Patients who are prone to ear problems must be advised to keep their ears dry when swimming and bathing; using plugs of cotton-wool coated in vaseline or ear plugs in the ears during swimming and bathing is recommended (Jobbins, 1988; Harkin, 2000).
This is the traditional approach to cleaning the ear. Contraindications to ear syringing include:
- A history of any form of ear surgery
- Profound hearing loss in one ear: in the interests of protecting the hearing ear from the complications of syringing
- A history of perforated tympanic membrane: healed perforations lack the central fibrous layer and are thus weaker
- Recent or current middle ear infection
- Recent or current otitis externa.
Ear syringing will lead to a wet external auditory canal. This can harbour bacteria, macerate the canal lining and is a precipitating factor for otitis externa (Harkin, 2000; Briggs, 1995; Bojrab et al, 1996; Jobbins, 1988; Rogers, 2000). Such evidence further supports the need to dry the canal following syringing. This procedure is one part of a technique called aural toilet.
In view of these considerations and the argument for drying the ear following syringing (Rogers, 2000), it would be reasonable to suggest that nurses should be trained and equipped to practise aural toilet with tools as a first-line approach to ear care. Aural toilet is the term used for manually cleaning the external auditory meatus of wax, debris or water. It is the primary treatment for otitis externa (Reilly et al, 1991). Tools required for aural toilet include the Jobson Horn probe and Henckle forceps, which must be used under a direct headlight (Reilly et al, 1991; Harkin and Rodgers, 1999). This equipment is available on a no-profit basis from the Primary Ear Care Centre in Rotherham.

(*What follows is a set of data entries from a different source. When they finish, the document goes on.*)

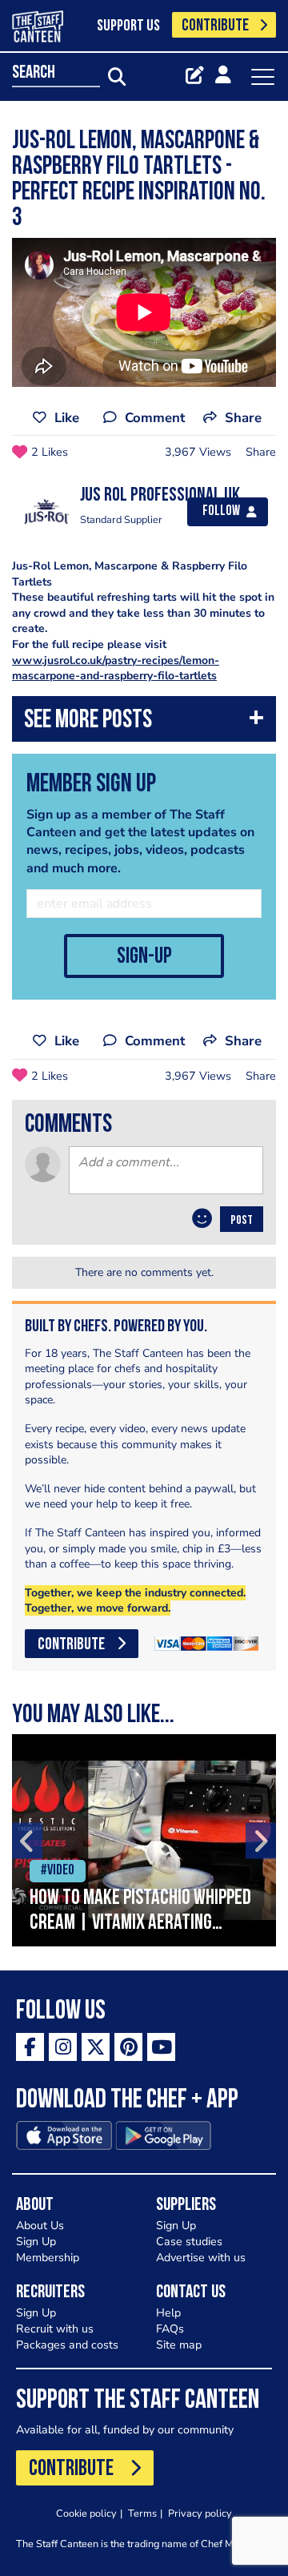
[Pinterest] (128, 2047)
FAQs (170, 2329)
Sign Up (36, 2241)
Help (168, 2312)
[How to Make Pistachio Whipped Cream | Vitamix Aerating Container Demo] (144, 1840)
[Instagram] (63, 2047)
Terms (142, 2513)
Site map (179, 2345)
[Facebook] (30, 2047)
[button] (144, 723)
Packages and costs (67, 2345)
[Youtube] (161, 2047)
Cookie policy (86, 2513)
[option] (144, 1840)
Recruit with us (55, 2329)
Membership (47, 2257)
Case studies (189, 2241)
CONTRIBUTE (215, 26)
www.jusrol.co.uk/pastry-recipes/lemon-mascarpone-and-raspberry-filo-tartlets (115, 668)
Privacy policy (200, 2513)
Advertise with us (201, 2257)
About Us (40, 2225)
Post (241, 1220)
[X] (96, 2047)
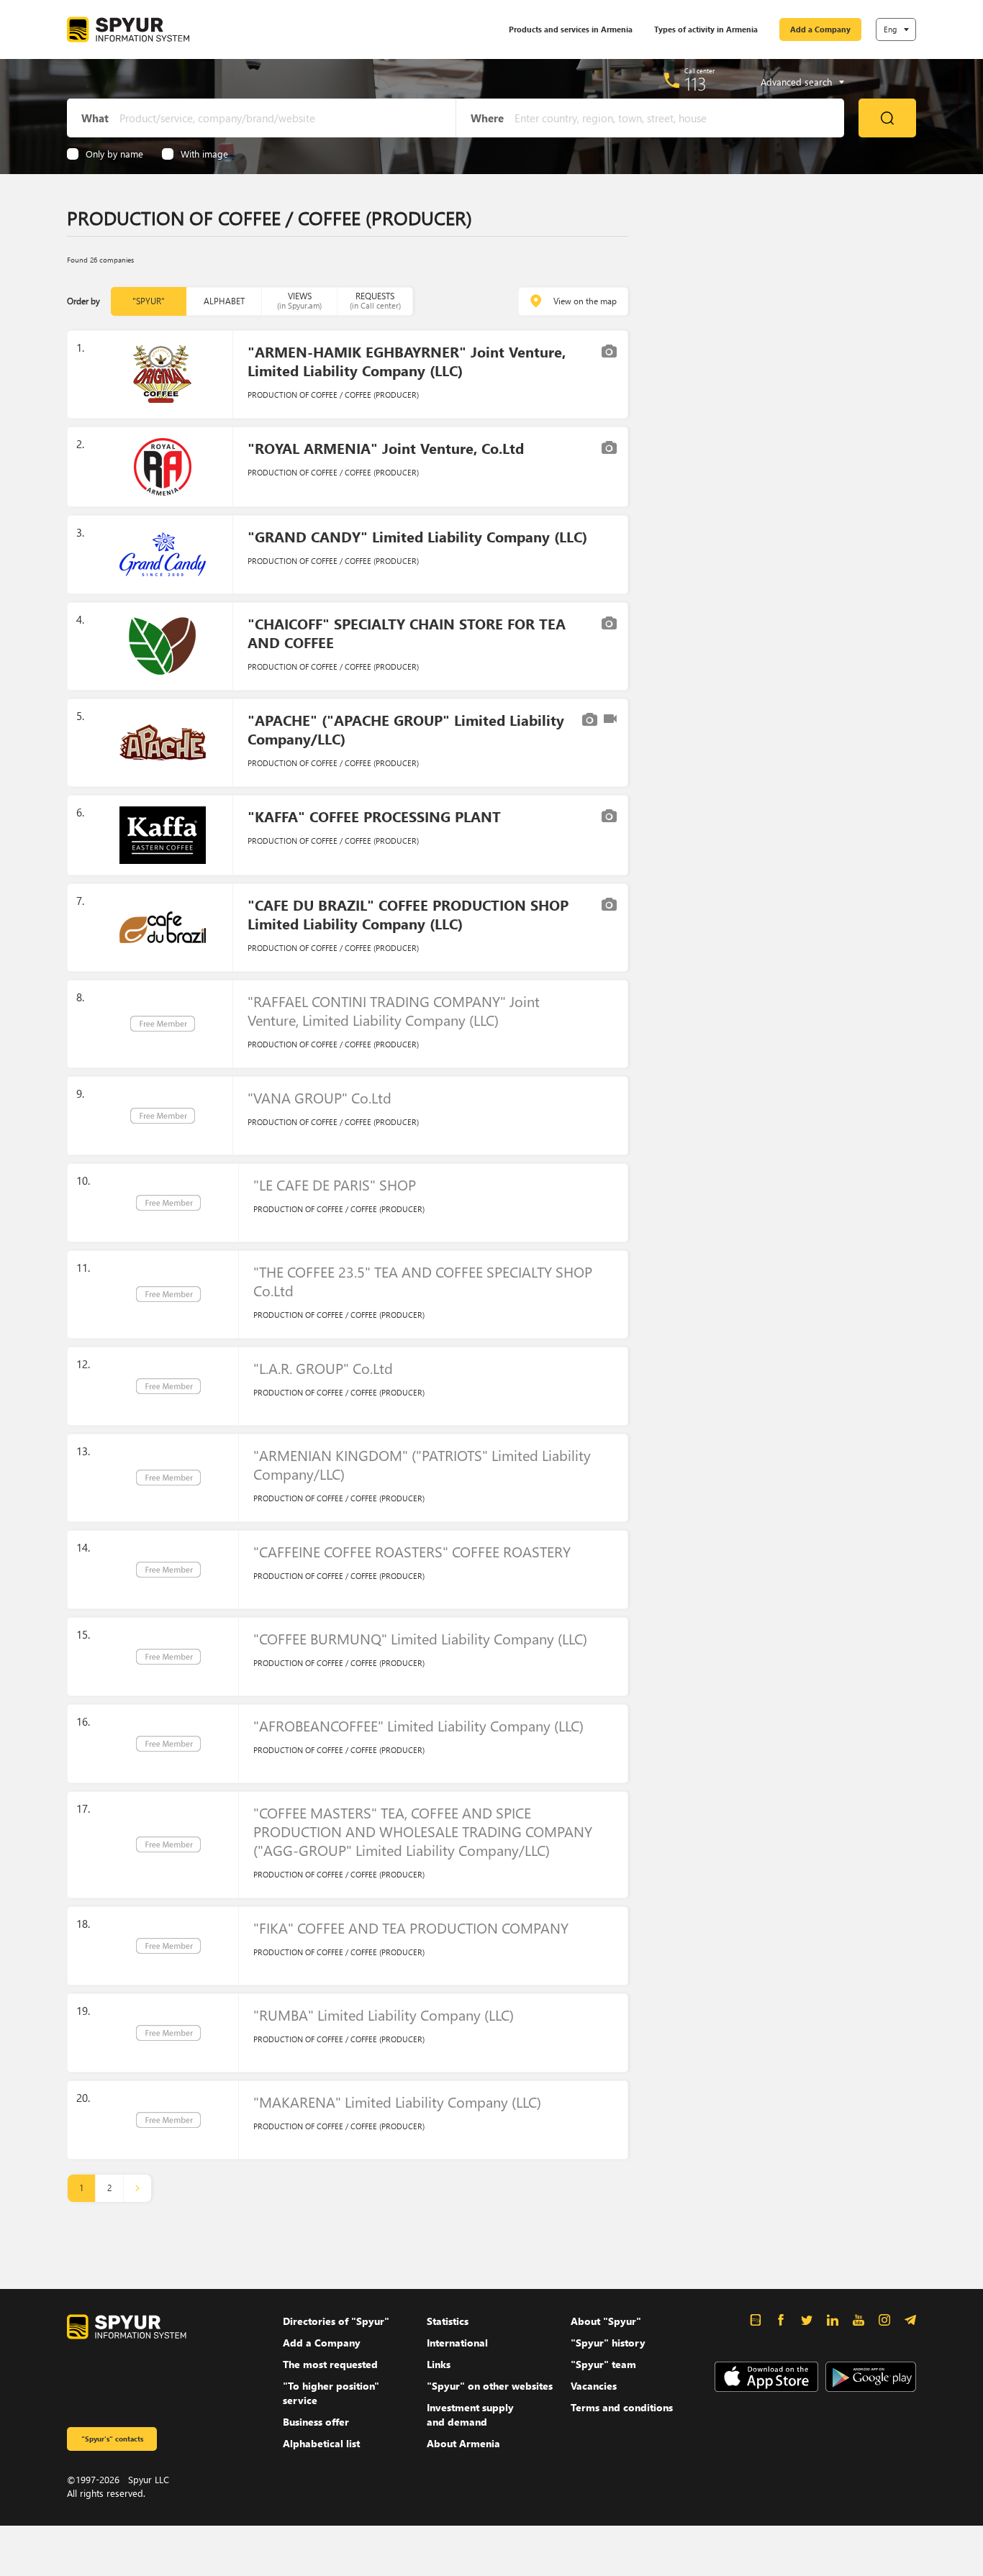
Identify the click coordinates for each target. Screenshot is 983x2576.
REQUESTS (375, 300)
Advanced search (796, 82)
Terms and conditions (622, 2407)
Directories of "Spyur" (336, 2321)
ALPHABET (224, 301)
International (457, 2342)
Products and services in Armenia (571, 29)
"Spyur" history (608, 2342)
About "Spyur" (606, 2321)
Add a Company (820, 29)
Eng (890, 29)
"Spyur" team (603, 2364)
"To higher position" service (331, 2393)
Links (438, 2364)
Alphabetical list (321, 2443)
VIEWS (299, 300)
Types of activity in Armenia (706, 29)
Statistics (447, 2321)
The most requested (330, 2364)
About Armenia (463, 2443)
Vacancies (594, 2386)
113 (695, 83)
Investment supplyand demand (470, 2414)
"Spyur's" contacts (112, 2438)
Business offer (316, 2422)
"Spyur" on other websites (490, 2386)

Aural toilet can be performed by practice nurses following suitable training. Such skills can be taught during a single ear-care study day with subsequent clinical supervision, or a five-day course where practice on patients is supervised. Skilled practice is essential to avoid trauma to the delicate canal lining (Zivic and King, 1993). The significant expansion of new skills involved should be followed by a period of supervision in practice, before confidence and competence is achieved (UKCC, 1992; UKCC, 1996). Nurses who complete the five-day training become equipped to deliver nurse-led ear care.

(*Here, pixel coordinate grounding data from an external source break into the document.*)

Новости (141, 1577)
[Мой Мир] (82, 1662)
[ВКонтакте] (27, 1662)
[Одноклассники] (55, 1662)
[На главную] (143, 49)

The need for effective, clear communication with patients requiring ear care has been identified as it affects the psychological comfort of the patient presenting with ear problems, the issue of informed consent, patient education and health promotion delivery. The damaging effects of water in the ear have been noted and the use of aural toilet as a first-line approach to ear care discussed. It has been concluded that, with appropriate training, nurse-led services can effectively meet the need for competent, easily accessed and cost-effective ear care.